* Dataset content
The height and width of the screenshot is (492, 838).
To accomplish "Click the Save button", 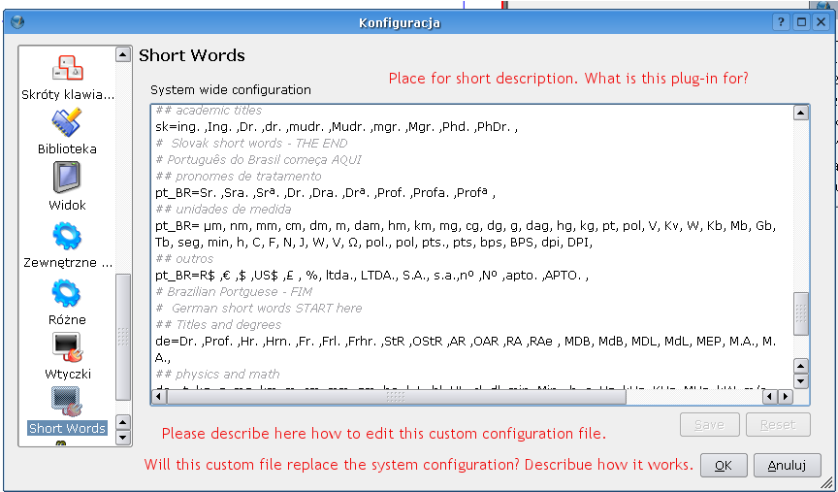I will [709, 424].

---

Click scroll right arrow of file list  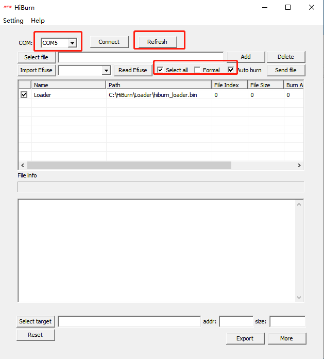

* * *

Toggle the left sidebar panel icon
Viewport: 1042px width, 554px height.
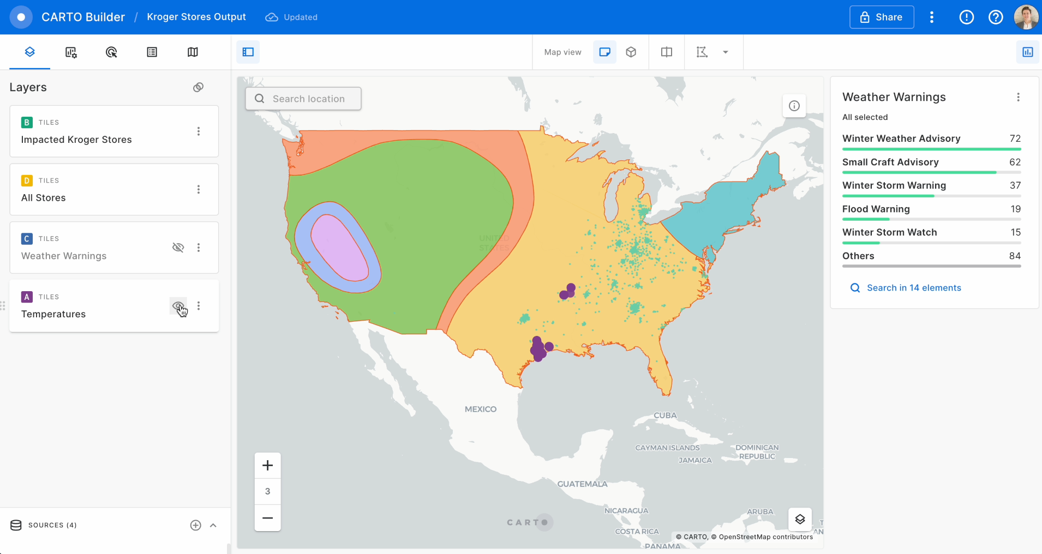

* Directions for this task
Every line in the records above with the string "height" in it should be shown.

* Solution
The height and width of the screenshot is (492, 838).
Viewport: 1042px width, 554px height.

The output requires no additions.